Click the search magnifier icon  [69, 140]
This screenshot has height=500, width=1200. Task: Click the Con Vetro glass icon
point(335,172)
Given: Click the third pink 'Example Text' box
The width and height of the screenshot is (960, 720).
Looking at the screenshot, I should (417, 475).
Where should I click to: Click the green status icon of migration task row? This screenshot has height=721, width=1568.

##########

Please copy each line above exactly as written.

Click the search magnifier icon  [69, 140]
This screenshot has height=500, width=1200. Task: Click the Con Vetro glass icon
point(335,172)
Given: Click the third pink 'Example Text' box
The width and height of the screenshot is (960, 720).
Looking at the screenshot, I should (417, 475).
Where should I click to: Click the green status icon of migration task row? This screenshot has height=721, width=1568.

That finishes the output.